In brief, gastric acid suppression with H2RAs may increase the risk of CDI in hospitalized patients.
- Howell MD Novack V, Grgurich P, et al. Iatrogenic gastric acid suppression and the risk of nosocomial Clostridium difficile infection. Arch Intern Med 2010; 170:784-790.
- Tleyjeh IM, Bin Abdulhak AA, Riaz M, et al. The association between histamine 2 receptor antagonist use and Clostridium difficile infection: a systematic review and meta-analysis. PLoS ONE 2013; 8:e56498.
Most studies report such an association but its strength has varied among studies.

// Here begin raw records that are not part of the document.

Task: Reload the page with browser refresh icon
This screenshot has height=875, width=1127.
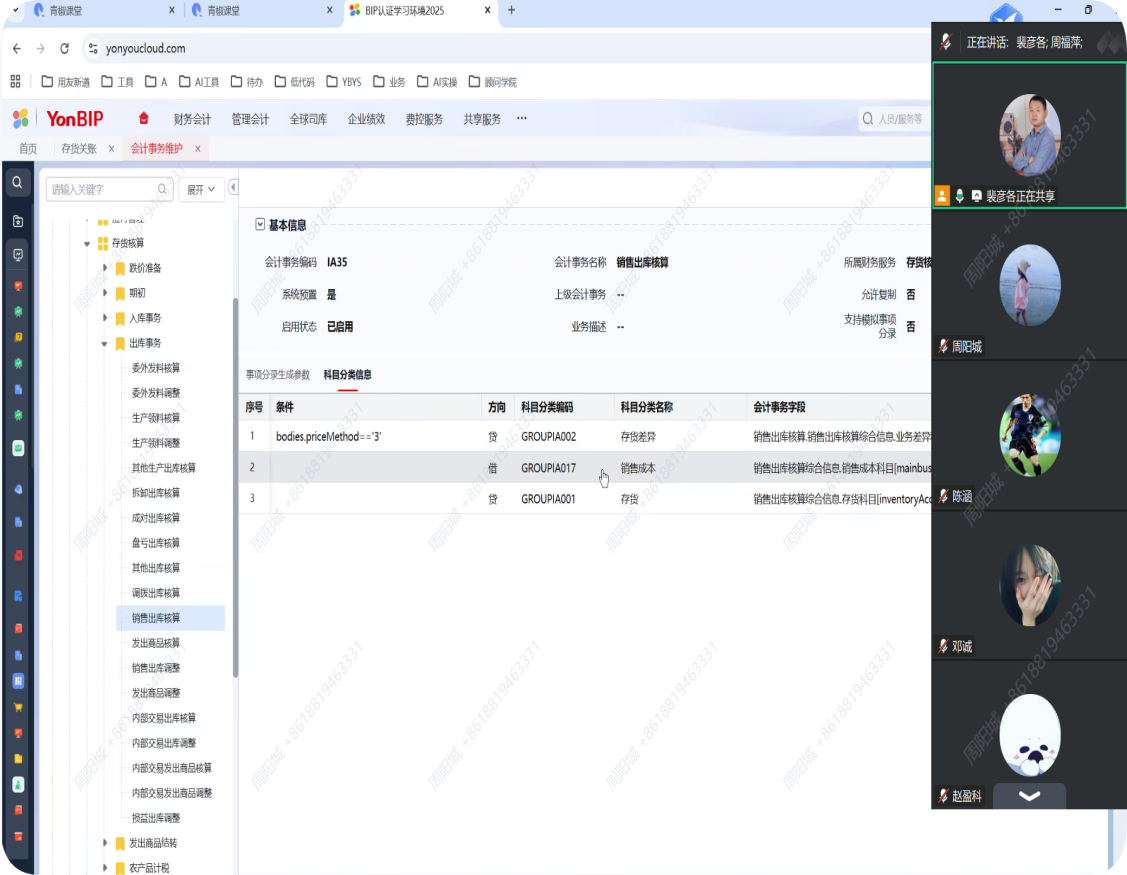Action: tap(65, 48)
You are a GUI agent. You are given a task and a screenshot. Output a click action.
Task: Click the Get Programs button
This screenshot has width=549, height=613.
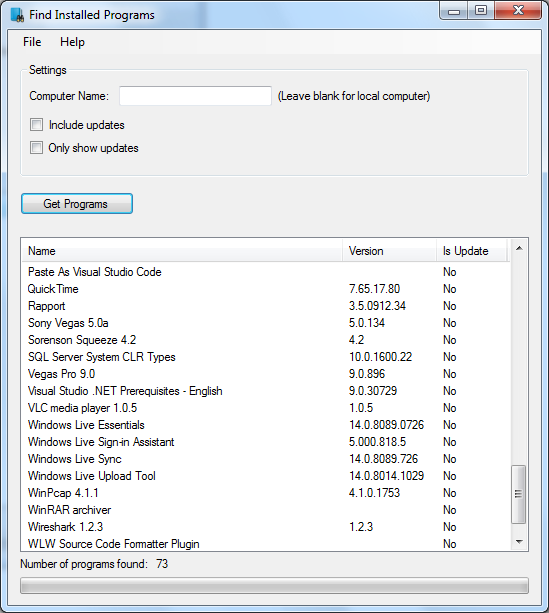pos(77,204)
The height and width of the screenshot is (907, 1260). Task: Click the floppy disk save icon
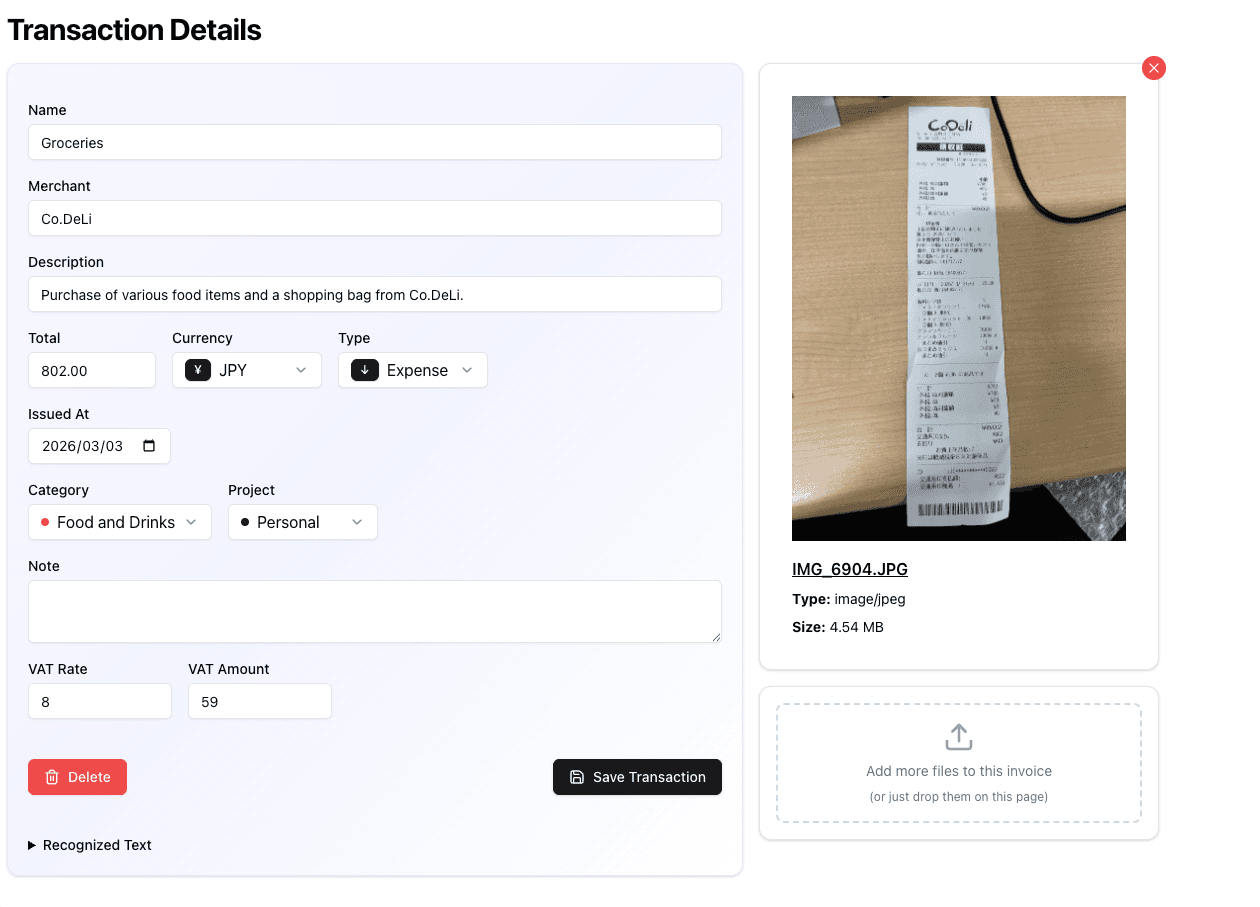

Many earlier reviews and meta-analyses had significant limitations, including use of unadjusted data from observational studies, and not assessing heterogeneity (variation in study outcomes) and the effect of publication bias1. A more recent meta-analysis of over 40 citations found an association between PPI use and CDI (O.R. 1.51, 95% CI, 1.26–1.83) adjusting for publication bias, but the association was weakened by the presence of significant heterogeneity in the published studies1. For the general population, the strength of the association was relatively weak (number needed to harm [NNTH] 3925 at 1 year), while for hospitalized patients it was much stronger (NNTH 50 at 2 weeks).
It is unclear how PPIs might increase risk of CDI as C. difficile spores are not killed by gastric acid2. They may interfere with the killing of the vegetative form of C. difficile by inhibiting gastric acid secretion or may delay gastric emptying with associated high intragastric bile salts which may trigger spore germination in the stomach; neither hypothesis has been proven, however2. Although a causal relationship has not been proven, judicious use of PPIs in high risk patients for CDI is advised.
- Tleyjeh IM, Bin Abdulhak AA, Riaz M, et al. (2012) Association between proton pump inhibitor therapy and Clostridium difficile infection: A contemporary systematic review and meta-analysis. PLoS ONE 2012; 7: e50836.
- Nerandzic MM, Pultz MJ, Donskey CJ. Examination of potential mechanisms to explain the association between proton pump Inhibitors and Clostridium difficile infection. Antimicrob Agents Chemother 2009;53(10): 4133–4137.